One of the most difficult aspects in product design is the user interface.
We went through a lot of iterations in the design to figure out the best way for the customer to interact with the DigiSnap Pro. If you have used our DigiSnap 2000 series controllers in the past, you have configured the DigiSnap via the simple technique of using a terminal program to type commands. It has worked well for the last 18 years, but it's clearly antiquated.
Early in the development of the Pro, we used an LCD screen and a set of buttons to allow the operator to change settings. When connected to several cables, this was very ackward, and it was difficult to enter text information, such as passwords. Nor was there any way to configure without physical access to the device.
In the end, technology matured, and we decided to make use of the most common interface of these times, a smartphone. WiFi is universal and high speed, but the DigiSnap Pro needs to operate at micro-power to allow use with small solar panels. Bluetooth LE is simpler, uses almost no power at all, and can achieve the range we needed... from the top of a utility pole to the base!
In normal use, the camera, battery, and DigiSnap Pro will be enclosed in a housing, like our Cyclapse. The housing is made of metal, which blocks radio transmissions like Bluetooth. The lid of the Cyclapse is fiberglass and works well with radio, but if the DigiSnap Pro antenna was in the bottom of the housing, you wouldn't get much signal when standing at the base of a pole under the system! This lead us to take the unconventional approach of using a Bluetooth Module on a cable attached to the DigiSnap Pro. You can then attach the radio to the inside of the lid using velcro or other methods, and greatly improve the range of the radio.

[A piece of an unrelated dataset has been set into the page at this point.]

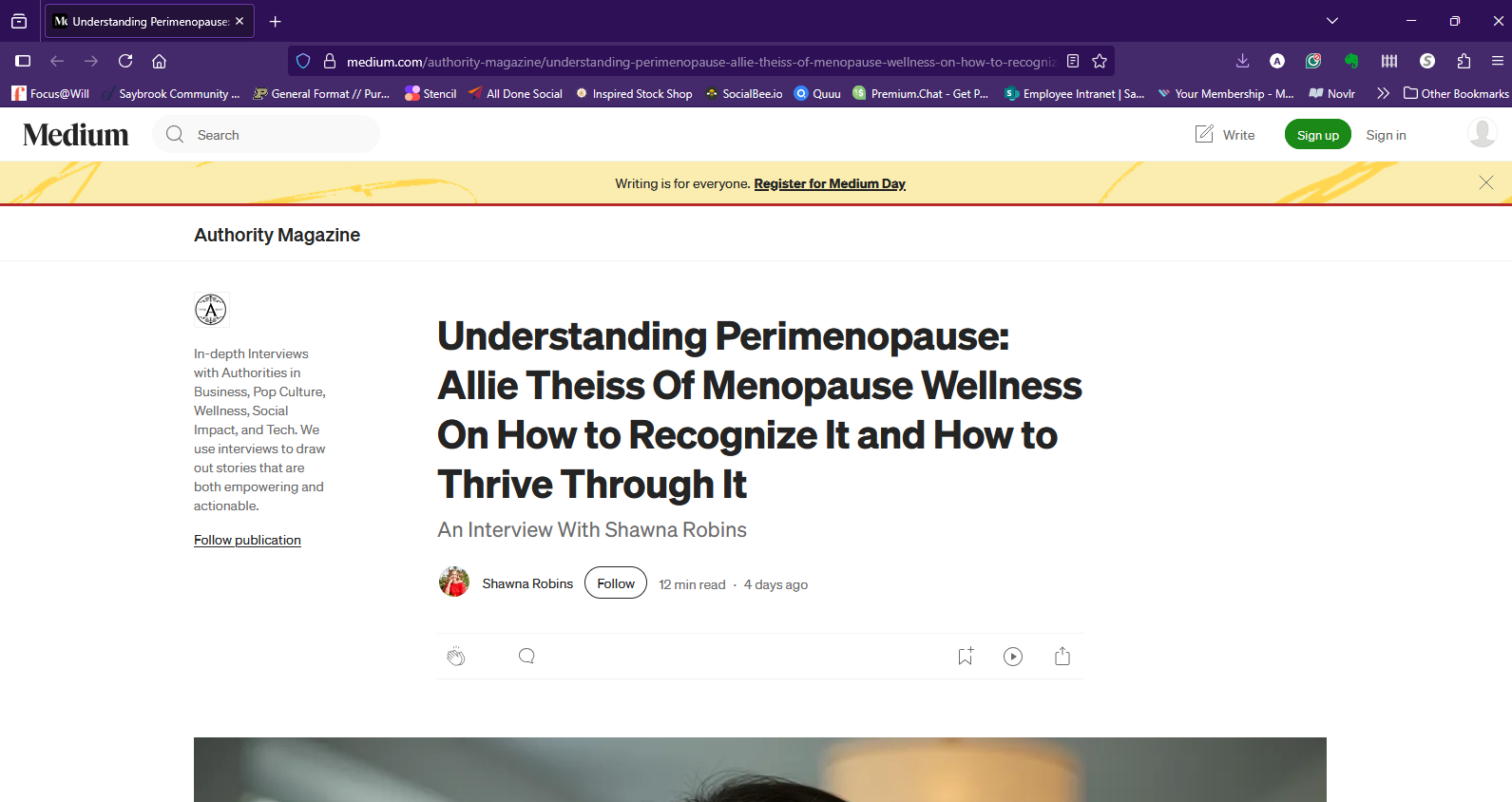Image resolution: width=1512 pixels, height=802 pixels.
Task: Select the Understanding Perimenopause browser tab
Action: [x=149, y=21]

The Bluetooth Module can communicate to an App on an Android smartphone or tablet. Developing an App for the iPhone is certainly on our list of future desires, but frankly it's a very expensive proposition. If you are an iPhone user, Android tablets are surprisingly inexpensive. The Amazon Fire, for instance works well, and only costs $65, or $50 if you don't mind a bunch of ads popping up. It is somewhat specific to Amazon, but if you want a more 'open' device, we are also happy with the particular tablet, the Lenovo Tab 3 which costs about $85.
The DigiSnap Pro App can be downloaded from either 'Google Play', or the 'Amazon App Store'. If you are using the Amazon Fire, you will need to get it from the Amazon store. Other tablets can use weither store. There is no cost, and the App will be updated as needed to support new features or to improve the user interface.